Whoops, forgot to CC this to the list. I hate it when that happens. So in case it helps someone else, my off-list email is below.
And just for the record, I still reckon Smokeping is the go. I see no reason why it wouldn't detect a lot of transient errors, more likely if you adjust the parameters for step and ping count. There's no way of guaranteeing that you would see a transient error, unless you happen to be sending every packet received by the device you're testing!
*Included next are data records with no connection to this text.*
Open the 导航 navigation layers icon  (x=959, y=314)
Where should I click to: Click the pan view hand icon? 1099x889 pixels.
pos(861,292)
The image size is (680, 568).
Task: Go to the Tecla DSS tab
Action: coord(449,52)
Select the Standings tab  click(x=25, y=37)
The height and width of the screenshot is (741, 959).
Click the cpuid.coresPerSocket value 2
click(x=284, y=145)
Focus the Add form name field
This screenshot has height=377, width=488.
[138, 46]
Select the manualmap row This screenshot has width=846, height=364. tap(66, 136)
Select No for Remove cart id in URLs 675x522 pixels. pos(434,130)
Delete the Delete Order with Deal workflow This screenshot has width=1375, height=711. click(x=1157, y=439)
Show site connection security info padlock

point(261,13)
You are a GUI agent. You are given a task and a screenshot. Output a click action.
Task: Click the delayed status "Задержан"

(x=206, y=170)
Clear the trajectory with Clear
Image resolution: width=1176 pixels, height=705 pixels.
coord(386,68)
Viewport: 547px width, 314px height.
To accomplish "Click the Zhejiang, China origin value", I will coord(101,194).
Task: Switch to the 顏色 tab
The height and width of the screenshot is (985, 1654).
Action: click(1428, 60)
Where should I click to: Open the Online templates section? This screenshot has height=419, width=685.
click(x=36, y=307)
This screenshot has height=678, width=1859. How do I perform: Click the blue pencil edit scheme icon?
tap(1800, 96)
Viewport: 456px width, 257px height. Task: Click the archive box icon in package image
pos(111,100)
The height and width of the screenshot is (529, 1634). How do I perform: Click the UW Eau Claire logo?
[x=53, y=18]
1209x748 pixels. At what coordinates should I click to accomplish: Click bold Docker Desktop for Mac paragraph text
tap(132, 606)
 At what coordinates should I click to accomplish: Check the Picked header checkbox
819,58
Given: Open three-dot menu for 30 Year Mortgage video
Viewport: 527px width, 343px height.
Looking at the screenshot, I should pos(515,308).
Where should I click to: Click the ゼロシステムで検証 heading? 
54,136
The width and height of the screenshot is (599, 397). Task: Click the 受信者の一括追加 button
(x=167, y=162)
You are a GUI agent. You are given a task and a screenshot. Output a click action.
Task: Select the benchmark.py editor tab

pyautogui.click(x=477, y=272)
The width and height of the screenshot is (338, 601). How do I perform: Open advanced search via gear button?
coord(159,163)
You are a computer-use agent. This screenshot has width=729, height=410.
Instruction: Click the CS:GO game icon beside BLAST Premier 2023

Instead you should be monitoring the error rates on the switch port and the device NIC, probably using SNMP.
====
Adam
On Thursday, 5 June 2014, Adam Goryachev < mailinglists at websitemanagers.com.au> wrote:
Specifically, I now want to record at least the following data into RRD's for later viewing:
- Maximum ping time per minute
- Average ping time per minute
- Minimum ping time per minute
- Packet loss per minute
Seems to me that this is exactly what Smokeping can provide for you. Have a look at the demo site, drill down to a single device, and have a look at the graphs. eg: http://oss.oetiker.ch/smokeping-demo/?target=Customers.OP.octopus
One thing that does happen is obviously drift, ie, the processing time of
my script will take a fraction of a second, so I won't really get a value for every single second
One way to overcome this is to run the probe in background, so that it doesn't really matter how long it takes (as long as you're not accumulating processes over time). Like this:
#!/bin/sh
doping() {
...
}
while true; do
SECONDS=date +%s # in case not bash
sleep expr 60 - $SECONDS % 60
doping >> /var/log/pingmon.log &
done
This runs the subroutine do_ping in the background, but first waits how ever long it needs until the clock ticks over for the next minute. You would always have the subroutine run at the start of the minute.
Cheers Jeremy